Future Utopia: 12 Questions
Smiths Debüt ringt mit 12 überdimensionalen Fragen, die von Schauspielern, Dichtern, Musikern und anderen Acts beantwortet werden.

Hat Fraser T. Smith sich mit „12 Questions“ übernommen? Unter dem Namen Future Utopia erforscht der umtriebige Produzent, der unter anderem für Adeles „Set Fire to the Rain“ verantwortlich war, hier auf 21 Tracks die ganz großen Themen.

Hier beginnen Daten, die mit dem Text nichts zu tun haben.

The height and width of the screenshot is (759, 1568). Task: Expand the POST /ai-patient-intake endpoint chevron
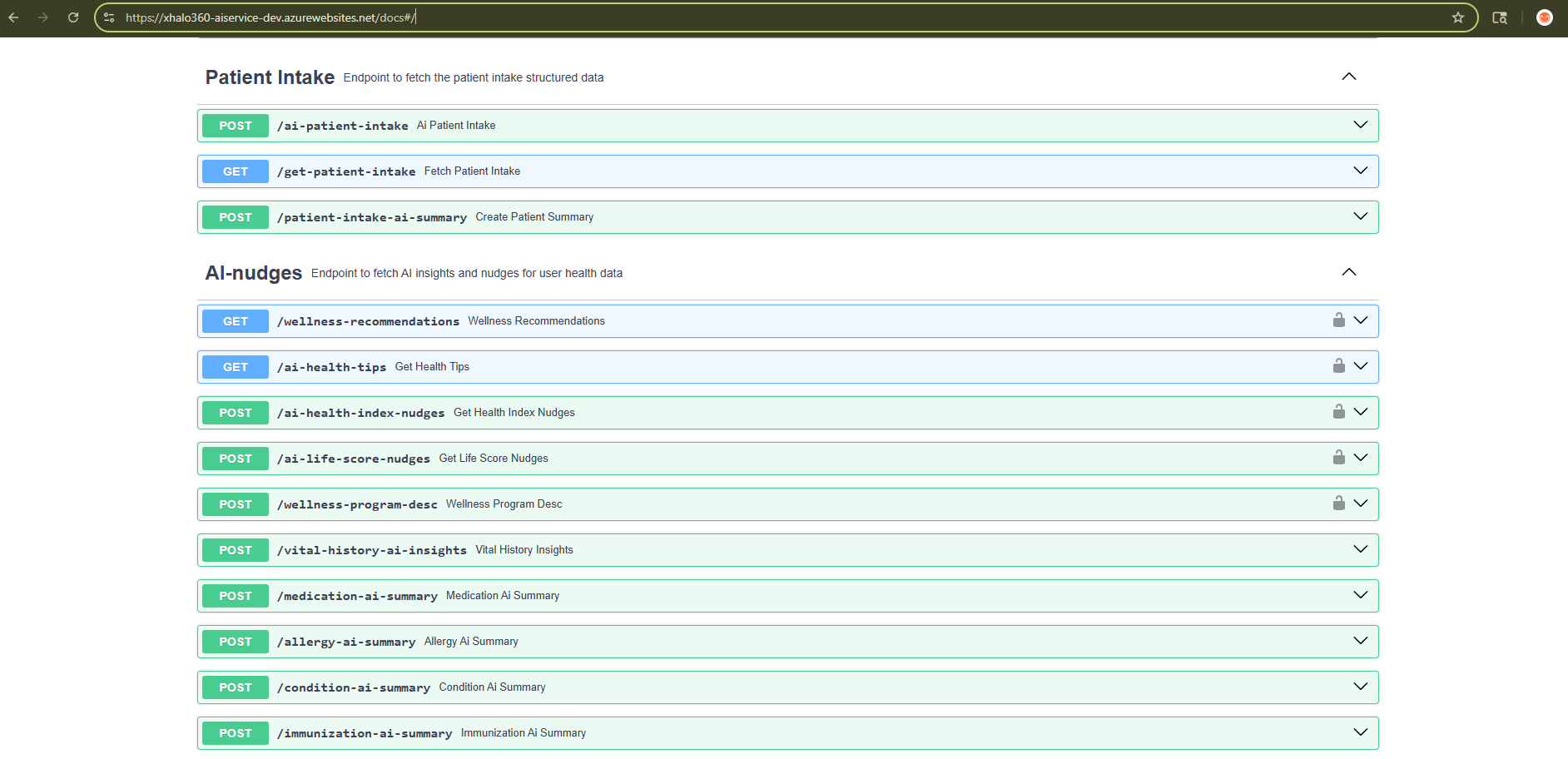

Es sind tatsächlich 12 Fragen, die gestellt werden; diese reichen von grundlegend („Fear or Faith?“) zu prätentiös („Why are we so divided, when we’re so connected?“) bis zu von Haddaway vorweggenommen („What is Love?“).
Dazu hat Smith sein Adressbuch rausgekramt und eine äußerst prominente Riege Künstler*innen eingeladen: Stormzy, Bastille, Arlo Parks, Idris Elba und viele mehr haben entweder eigene Songs oder sind dazwischen in kurzen Spoken-Word-Tracks zu hören. So ambitioniert das Vorhaben, so vielseitig und bombastisch der Sound – Smith springt umher zwischen HipHop, Poprock, Soul und R’n’B.
Wirkliche Utopien entwerfen er und seine Mitstreiter*innen dabei weniger, meist wird über die Gegenwart lamentiert. Am Ende der Platte bleiben die 12 Titelfragen darum offen, doch eine andere ist beantwortet: Nein, übernommen hat Smith sich nicht – der Größenwahn macht dieses Projekt erst unterhaltsam.